« Océaniques » (F.R. 3, 1989) Est-il encore possible de lire Pierre Guyotat ? Son dernier ouvrage, paru en 1984, avait beau s’intituler Le Livre, il décourageait la lecture par une opacité quasi totale de la langue. Alors, pourquoi est-ce que « Océaniques » nous présente, ce soir, un si étrange écrivain ? Poser la question, c’est déjà y répondre. Même si c’est par d’autres questions. Cet homme au crâne lisse a à nous dire des choses si importantes qu’elles écorchent la bouche et ébranlent la langue. Pour donner un texte dont un début de sens ne peut plus apparaître qu’à la lecture, à haute voix, par Guyotat lui-même, comme il vint le faire à Bruxelles (au Plan K) à la parution du Livre, devenu alors sourde mélopée dans laquelle les sons raclent la gorge, s’enflent parfois comme un cri de colère. D’un livre antérieur, Pierre Guyotat disait un jour ceci, qui pourrait être appliqué au Livre : « C’est écrit pour la scène, pour la voix, la voix sexuelle ». Comme pour donner un mode d’emploi à cet étrange objet, Pierre Guyotat avait publié en même temps Vivre, un ensemble de textes qui éclairent sa démarche et la situent dans le contexte global d’une œuvre marquée par le séjour de son auteur, en 1960, en Algérie, pendant son service militaire. A travers Tombeau pour cinq cent mille soldats, Éden, Éden, Éden, Prostitution, se lit alors – pour qui peut l’entendre, le comprendre – un message à l’homme : « C’est moins le massacre qui me hante que l’exploitation de l’homme par l’homme, l’esclavage. L’esclavage, c’est lié à la prostitution ». D’où les débordements sexuels d’Éden, Éden, Éden qui fut, en 1970, un mois après sa parution, interdit à l’affichage, à la publicité et aux mineurs, ce qui revenait à empêcher l’existence de ce texte. Hanté par la folie, Pierre Guyotat est un homme qui a pris tous les risques pour dire, à la manière dont il pense devoir la dire, sa peur devant le monde. Une démarche qu’il qualifie de poétique plutôt que de romanesque et qui se situe à mille lieues de celle des écrivains généralement invités à « Apostrophes ». Pierre Guyotat est rare à la télévision. En raison des difficultés qu’il impose à ses lecteurs, on se dira que c’est, somme toute, assez normal. Mais il serait anormal, en revanche, qu’on ne l’y voie jamais. Il n’y a actuellement en France qu’« Océaniques » pour oser cela, dernier bastion de toutes les recherches…

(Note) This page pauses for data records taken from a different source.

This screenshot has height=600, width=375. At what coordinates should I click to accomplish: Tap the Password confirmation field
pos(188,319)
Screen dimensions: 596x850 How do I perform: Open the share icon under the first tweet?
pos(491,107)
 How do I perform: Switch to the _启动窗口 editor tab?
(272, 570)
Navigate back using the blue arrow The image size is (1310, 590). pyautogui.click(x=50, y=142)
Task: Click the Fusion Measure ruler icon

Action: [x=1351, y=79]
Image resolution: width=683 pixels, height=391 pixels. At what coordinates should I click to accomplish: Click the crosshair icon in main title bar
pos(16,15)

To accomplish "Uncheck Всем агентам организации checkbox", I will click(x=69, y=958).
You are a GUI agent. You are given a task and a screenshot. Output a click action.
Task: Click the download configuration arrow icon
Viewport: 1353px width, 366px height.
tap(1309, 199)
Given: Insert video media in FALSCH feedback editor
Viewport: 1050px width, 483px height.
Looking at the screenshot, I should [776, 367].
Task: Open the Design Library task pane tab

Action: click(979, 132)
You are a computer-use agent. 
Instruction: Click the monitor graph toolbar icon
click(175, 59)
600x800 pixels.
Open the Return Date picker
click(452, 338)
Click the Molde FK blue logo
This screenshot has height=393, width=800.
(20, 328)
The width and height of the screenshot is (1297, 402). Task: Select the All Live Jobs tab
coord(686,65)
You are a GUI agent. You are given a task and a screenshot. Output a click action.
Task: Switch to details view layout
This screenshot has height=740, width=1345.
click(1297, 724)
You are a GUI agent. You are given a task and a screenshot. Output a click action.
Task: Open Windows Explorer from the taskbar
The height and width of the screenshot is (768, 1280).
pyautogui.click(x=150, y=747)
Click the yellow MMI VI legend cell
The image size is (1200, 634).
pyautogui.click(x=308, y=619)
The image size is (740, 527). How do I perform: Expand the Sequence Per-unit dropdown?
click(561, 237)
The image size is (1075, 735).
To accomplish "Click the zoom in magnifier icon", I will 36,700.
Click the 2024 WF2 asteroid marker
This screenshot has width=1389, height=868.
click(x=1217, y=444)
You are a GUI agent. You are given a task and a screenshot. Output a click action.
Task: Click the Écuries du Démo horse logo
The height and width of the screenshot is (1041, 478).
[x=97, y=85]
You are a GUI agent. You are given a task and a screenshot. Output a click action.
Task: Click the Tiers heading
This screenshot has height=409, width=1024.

Coma (2006) L’œuvre de Pierre Guyotat forme une espèce de bloc compact qui, souvent, décourage la lecture. Il faut ajouter qu’un de ses livres (Eden, Eden, Eden) a été censuré pendant onze ans. Voilà de quoi ranger définitivement l’auteur de Tombeau pour cinq cent mille soldats du côté des écrivains cultes qu’il n’est pas besoin de fréquenter pour dire tout le bien qu’on en pense. Dommage pour les partisans de cette attitude : leur meilleure excuse vient de tomber avec la publication de Coma, un récit qui entre au cœur même de la fabrique d’écriture où travaille Pierre Guyotat. Le lieu d’un combat acharné avec la langue, au risque d’y laisser sa peau. L’auteur, qui avait toujours pensé ne pas dépasser l’âge de quarante ans (il est né en 1940), a trouvé nécessaire de poursuivre le combat avec ses démons et de fournir, à défaut de mode d’emploi, une image de l’envers du décor. On entre avec un malaise provoqué par le narrateur lui-même dans le dépouillement de cette simplicité qui met à nu la fragilité du moment : « Le récit qui suit, je le porte en moi depuis que, sortant, au Printemps 1982, d’une crise qui m’avait amené au bord de la mort, je me contraignais à reparler en mon nom personnel. » Dégoûté par le « je », privé de lui-même, Guyotat commence un parcours vers d’hypothétiques retrouvailles avec la vie, donc avec l’écriture. Il s’agit de poursuivre une intercession entre lui et le monde, sans illusions sur la valeur du talent mais en acceptant la nécessité de la tâche.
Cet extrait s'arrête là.